Vimeo said some customer and user data was accessed without authorization after the recent breach at data anomaly detection company Anodot, with exposed records including email addresses for some customers, technical data, video titles and metadata.
KEY FACTS
- Exposed data Technical data, video titles, metadata and some customer email addresses
- Not affected Video content, account credentials and payment card information
- Impact Vimeo said its operations remained unaffected
- Response The company disabled Anodot credentials and removed the integration
The disclosure said the databases accessed primarily contained technical data, video titles and metadata. It said the exposed information did not include uploaded video content, account credentials or payment card information.
The breach was claimed by ShinyHunters, which said it had data from the company’s Snowflake and BigQuery instances and threatened to publish it by April 30 unless a ransom was paid. The group also warned the platform to expect “several annoying digital problems.”
The Anodot incident involved attackers stealing authentication tokens and using them to access customer environments, mainly Snowflake, and exfiltrate data from multiple organizations. Vimeo said it has disabled all Anodot credentials, removed the service’s integration and notified law enforcement.

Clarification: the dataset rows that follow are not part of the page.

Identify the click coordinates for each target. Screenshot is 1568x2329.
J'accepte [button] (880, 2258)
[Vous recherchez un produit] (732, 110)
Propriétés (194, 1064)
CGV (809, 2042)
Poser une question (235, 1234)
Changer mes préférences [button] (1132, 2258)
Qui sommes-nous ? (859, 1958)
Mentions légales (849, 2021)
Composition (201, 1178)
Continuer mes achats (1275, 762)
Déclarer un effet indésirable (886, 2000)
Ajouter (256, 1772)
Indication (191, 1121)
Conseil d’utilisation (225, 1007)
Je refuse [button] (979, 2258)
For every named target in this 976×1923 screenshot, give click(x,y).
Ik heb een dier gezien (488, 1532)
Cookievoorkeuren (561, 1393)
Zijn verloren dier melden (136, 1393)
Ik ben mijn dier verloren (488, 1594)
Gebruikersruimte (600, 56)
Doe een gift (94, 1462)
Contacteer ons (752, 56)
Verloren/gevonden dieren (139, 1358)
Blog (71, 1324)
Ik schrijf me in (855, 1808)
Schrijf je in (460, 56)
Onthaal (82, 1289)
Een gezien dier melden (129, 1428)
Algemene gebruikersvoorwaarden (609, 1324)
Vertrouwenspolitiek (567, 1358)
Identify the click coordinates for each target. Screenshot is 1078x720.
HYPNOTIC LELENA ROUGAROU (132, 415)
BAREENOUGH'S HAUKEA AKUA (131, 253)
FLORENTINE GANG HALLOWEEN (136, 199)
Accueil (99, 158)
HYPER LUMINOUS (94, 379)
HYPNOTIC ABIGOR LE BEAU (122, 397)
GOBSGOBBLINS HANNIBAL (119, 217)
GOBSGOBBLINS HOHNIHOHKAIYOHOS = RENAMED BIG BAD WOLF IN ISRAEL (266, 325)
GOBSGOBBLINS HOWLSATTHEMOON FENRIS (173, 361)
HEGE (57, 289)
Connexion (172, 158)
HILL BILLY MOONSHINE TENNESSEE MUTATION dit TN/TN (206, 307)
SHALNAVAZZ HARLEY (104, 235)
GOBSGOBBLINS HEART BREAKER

The company said it is investigating with third-party security experts and will provide updates if new information emerges. It did not state how much data was taken.
WHY IT MATTERS
The case shows how a breach at one service provider can expose data from downstream customers even when their own systems are not directly compromised. For Vimeo users, the main confirmed risk is the exposure of contact and technical information, not payment data or uploaded videos.